Published in Data content on October 2020. 15 minute read

User friendly BigQuery SQL functions

We were excited to see the power of BigQuery receive a further boost this week with the release of 12 new BigQuery SQL features. Google Cloud describes these as “user-friendly SQL capabilities”. So, let’s take a look at what’s now possible.

1. Add table columns via DDL

New to BigQuery is the ability to add new columns via the ALTER TABLE DDL statement. This is something data professionals with a background in traditional on-prem database platforms would expect as standard, so nice to see that Google Cloud has acknowledged this.

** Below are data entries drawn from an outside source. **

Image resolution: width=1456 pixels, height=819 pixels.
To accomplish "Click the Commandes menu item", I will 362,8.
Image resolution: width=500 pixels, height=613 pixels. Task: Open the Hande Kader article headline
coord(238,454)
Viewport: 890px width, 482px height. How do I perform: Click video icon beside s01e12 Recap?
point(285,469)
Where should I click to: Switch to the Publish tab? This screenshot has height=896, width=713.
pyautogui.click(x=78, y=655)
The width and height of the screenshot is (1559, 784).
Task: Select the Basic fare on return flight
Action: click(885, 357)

alter table mydataset.mytable
add column a string,
add column if not exists b geography,
add column c array<numeric>,
add column d date options(description="my description") 

Blog_icons_tip

We like the syntax for only adding a column if one doesn’t already exist, handy for idempotent deployments. Full support for records too. Learn more from the
BigQuery documentation.

2. TRUNCATE table

TRUNCATE TABLE is now supported, which will please those from an on-prem background. Unlike a DELETE DML statement in BigQuery which incurs a scan cost, TRUNCATE falls under the growing list of BigQuery free operations. We will certainly be using this one a lot.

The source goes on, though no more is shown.